A economia alemã também precisa se tornar mais resiliente a choques de demanda global. Para isso, a Alemanha deve fortalecer a demanda interna por bens e serviços. Padrões trabalhistas elevados, incluindo leis de salário mínimo e ampla cobertura sindical em todos os setores da economia, são essenciais para aumentar a renda da maioria das famílias. O governo deve aumentar o salário mínimo do seu nível atual de cerca de 13 euros para 15 euros e dar tratamento preferencial nas compras públicas a empresas que pagam salários equivalentes aos dos sindicatos. O governo também deve ajudar a manter baixos os preços de itens essenciais, como moradia, alimentação e energia, para que não consumam o poder de compra da população. As autoridades devem elaborar um programa ambicioso para enfrentar a crise do custo de vida por meio de um controle nacional eficaz dos aluguéis, estabilização dos preços da energia e aplicação rigorosa das leis antitruste nos setores de processamento de alimentos e supermercados, a fim de reduzir os preços dos alimentos.
Tanto Trump quanto a AfD capitalizaram problemas econômicos que os políticos tradicionais ignoraram ou minimizaram por muito tempo. É claro que nenhum dos chamados populistas oferece uma solução confiável, mas os problemas que eles identificam são reais. Até o momento, o novo governo alemão não tem um plano convincente para resolver os problemas econômicos que estão destruindo a sociedade. Certamente, seu acordo de coalizão inclui várias ideias úteis para um modelo de crescimento pró-trabalhadores, mas é improvável que Merz, um defensor ferrenho do livre mercado, e seus ministros conservadores transformem essas ideias em programas políticos viáveis. Se os partidos tradicionais não conseguirem oferecer um manual alternativo para a política econômica que realmente aborde a crise atual, acabarão cedendo ainda mais terreno para a extrema direita — com consequências terríveis para a democracia alemã.
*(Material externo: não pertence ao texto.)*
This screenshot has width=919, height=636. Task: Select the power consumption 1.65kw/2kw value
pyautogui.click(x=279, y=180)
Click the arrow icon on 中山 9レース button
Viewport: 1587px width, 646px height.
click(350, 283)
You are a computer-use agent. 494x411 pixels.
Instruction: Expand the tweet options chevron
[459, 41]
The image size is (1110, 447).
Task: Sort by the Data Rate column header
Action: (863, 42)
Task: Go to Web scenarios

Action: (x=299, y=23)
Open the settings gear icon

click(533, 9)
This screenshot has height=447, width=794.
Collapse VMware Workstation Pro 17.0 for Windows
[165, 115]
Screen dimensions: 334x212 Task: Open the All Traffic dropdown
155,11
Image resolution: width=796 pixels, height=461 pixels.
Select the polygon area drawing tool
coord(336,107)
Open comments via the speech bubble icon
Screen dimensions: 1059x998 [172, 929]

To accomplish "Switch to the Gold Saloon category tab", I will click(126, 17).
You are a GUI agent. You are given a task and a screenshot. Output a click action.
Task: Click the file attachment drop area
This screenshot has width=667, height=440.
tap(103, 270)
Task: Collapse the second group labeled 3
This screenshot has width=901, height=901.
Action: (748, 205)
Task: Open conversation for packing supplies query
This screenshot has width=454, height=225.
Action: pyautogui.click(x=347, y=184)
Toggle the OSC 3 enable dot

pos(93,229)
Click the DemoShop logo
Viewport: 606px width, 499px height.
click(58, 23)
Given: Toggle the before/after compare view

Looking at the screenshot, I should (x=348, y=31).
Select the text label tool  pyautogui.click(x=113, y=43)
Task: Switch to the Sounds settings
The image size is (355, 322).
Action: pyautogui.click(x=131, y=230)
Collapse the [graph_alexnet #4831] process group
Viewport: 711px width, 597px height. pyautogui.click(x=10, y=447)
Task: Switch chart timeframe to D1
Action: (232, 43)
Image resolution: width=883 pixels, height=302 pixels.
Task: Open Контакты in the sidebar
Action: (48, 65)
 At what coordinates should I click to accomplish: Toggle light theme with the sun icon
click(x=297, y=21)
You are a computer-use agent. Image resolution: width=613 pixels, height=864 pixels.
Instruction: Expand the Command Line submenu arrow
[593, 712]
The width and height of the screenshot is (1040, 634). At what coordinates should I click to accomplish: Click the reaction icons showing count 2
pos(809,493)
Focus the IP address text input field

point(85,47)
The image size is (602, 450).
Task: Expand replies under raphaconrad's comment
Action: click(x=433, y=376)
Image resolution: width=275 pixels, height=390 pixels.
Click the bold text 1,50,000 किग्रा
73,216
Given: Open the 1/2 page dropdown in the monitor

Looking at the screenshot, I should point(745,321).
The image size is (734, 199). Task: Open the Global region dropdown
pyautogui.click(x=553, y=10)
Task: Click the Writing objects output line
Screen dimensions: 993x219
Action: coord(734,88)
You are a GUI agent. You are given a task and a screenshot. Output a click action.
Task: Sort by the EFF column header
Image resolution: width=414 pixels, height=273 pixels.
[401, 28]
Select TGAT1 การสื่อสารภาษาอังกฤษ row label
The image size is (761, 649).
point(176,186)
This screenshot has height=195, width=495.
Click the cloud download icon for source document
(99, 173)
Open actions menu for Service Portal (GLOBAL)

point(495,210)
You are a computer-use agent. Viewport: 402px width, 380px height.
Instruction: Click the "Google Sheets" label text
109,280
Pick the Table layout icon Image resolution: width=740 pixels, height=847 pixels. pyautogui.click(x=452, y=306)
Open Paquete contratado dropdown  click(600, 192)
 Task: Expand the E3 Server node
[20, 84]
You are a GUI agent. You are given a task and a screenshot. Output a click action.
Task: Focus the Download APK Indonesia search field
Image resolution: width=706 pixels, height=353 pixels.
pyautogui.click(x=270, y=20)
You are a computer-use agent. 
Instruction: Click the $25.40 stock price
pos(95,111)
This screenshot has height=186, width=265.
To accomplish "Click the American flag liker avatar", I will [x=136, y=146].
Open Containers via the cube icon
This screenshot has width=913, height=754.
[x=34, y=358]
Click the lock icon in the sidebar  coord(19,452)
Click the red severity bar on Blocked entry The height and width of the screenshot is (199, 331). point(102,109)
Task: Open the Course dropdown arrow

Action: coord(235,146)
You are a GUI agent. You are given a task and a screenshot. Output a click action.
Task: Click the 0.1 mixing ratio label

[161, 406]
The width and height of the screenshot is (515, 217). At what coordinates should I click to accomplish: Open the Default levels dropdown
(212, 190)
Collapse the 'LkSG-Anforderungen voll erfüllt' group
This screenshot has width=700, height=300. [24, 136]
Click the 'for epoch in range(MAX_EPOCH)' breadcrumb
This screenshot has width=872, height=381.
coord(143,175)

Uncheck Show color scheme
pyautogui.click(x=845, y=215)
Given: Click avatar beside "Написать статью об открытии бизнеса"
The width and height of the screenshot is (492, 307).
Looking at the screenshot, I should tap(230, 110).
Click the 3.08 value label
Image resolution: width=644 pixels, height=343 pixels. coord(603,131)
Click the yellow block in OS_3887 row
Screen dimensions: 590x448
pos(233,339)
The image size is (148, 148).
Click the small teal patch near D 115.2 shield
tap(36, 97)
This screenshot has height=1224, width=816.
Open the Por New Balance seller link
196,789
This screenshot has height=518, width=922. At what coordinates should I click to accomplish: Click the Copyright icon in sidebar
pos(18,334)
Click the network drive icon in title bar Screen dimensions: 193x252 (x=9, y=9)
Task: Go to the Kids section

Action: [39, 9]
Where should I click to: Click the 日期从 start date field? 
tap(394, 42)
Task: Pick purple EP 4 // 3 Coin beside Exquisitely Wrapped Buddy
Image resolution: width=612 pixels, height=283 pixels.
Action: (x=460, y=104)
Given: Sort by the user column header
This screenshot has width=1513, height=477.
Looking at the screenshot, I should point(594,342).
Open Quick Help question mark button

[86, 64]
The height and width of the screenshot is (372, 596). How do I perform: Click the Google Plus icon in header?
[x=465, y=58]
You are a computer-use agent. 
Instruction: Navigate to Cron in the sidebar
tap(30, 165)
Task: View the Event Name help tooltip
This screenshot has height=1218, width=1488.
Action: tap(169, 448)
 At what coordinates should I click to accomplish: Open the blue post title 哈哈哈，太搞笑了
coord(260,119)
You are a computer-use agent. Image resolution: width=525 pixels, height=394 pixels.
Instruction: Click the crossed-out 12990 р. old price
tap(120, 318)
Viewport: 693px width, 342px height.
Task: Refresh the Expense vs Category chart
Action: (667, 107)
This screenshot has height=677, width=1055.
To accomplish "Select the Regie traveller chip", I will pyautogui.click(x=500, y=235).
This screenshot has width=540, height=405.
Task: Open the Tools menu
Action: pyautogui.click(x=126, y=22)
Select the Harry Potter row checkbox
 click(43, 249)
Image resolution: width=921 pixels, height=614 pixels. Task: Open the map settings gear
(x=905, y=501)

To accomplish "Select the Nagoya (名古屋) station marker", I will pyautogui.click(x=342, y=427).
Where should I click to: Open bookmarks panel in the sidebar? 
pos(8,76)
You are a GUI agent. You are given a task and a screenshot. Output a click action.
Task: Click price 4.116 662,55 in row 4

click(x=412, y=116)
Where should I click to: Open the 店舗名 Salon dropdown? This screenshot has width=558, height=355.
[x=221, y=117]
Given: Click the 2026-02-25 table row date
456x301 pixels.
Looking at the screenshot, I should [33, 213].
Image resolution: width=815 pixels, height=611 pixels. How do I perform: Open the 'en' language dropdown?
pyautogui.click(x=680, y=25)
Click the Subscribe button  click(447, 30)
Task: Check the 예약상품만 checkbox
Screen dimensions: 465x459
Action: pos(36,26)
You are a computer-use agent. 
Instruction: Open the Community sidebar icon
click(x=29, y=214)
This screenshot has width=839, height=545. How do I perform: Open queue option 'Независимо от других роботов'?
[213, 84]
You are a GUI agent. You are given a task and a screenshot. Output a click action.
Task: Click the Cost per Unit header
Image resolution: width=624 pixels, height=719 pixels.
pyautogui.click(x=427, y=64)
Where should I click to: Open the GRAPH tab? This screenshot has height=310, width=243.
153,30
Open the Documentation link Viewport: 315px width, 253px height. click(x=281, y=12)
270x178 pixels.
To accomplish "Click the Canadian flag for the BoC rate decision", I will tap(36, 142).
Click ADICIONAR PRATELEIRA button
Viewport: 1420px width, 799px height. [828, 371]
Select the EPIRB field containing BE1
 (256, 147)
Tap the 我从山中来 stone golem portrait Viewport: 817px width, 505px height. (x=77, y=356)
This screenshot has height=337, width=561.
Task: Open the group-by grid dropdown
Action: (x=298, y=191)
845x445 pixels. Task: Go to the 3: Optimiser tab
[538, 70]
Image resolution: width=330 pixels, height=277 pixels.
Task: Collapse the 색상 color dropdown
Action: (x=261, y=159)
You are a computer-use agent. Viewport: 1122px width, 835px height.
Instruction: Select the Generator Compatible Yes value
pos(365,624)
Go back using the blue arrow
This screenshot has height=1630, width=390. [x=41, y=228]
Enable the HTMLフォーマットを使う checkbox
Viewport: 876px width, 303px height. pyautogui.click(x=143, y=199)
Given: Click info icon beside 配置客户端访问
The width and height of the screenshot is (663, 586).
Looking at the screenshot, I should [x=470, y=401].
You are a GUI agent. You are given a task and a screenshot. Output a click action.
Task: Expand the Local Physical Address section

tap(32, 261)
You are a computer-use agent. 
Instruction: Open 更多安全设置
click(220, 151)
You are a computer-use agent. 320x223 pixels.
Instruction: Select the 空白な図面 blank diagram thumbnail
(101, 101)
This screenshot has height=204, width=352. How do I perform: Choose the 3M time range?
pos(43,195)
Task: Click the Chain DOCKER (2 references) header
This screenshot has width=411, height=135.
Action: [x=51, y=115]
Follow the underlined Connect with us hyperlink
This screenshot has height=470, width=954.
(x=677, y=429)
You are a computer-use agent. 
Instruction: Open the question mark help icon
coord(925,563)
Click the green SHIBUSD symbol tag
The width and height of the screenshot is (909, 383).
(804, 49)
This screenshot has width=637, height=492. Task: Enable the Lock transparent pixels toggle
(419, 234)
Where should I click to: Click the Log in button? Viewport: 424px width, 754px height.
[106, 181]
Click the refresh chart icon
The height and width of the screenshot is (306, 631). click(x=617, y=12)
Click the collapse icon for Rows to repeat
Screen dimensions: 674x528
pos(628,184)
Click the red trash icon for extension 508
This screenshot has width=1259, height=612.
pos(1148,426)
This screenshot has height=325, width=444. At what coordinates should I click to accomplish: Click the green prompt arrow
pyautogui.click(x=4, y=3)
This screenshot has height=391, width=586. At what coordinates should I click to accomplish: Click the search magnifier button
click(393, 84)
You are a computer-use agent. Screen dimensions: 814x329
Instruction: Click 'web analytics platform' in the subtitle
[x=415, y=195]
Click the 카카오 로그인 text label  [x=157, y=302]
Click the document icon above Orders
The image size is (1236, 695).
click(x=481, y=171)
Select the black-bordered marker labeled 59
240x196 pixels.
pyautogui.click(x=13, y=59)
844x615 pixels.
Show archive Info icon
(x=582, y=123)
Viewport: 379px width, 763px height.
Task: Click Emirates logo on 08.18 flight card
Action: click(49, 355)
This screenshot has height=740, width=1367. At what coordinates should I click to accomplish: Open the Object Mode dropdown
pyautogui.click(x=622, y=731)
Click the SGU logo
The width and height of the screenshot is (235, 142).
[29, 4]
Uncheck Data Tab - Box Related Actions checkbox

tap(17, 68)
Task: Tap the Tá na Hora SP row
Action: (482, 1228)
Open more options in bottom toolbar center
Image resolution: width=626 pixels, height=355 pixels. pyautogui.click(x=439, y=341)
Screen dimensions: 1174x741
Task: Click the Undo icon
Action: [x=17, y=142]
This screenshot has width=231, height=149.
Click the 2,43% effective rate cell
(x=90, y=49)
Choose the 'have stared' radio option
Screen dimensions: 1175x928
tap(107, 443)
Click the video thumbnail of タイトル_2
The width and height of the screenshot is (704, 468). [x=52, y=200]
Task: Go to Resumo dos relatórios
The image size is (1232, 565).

ISABELLA M. WEBER é Professora Associada de Economia na Universidade de Massachusetts, Amherst, membro do Instituto Roosevelt e autora de "How China Escaped Shock Therapy: The Market Reform Debate" (Como a China Escapou da Terapia de Choque: O Debate sobre a Reforma do Mercado).
TOM KREBS é Professor de Economia na Universidade de Mannheim, membro da Comissão Alemã de Salário Mínimo e ex-Consultor Sênior do Ministério das Finanças alemão.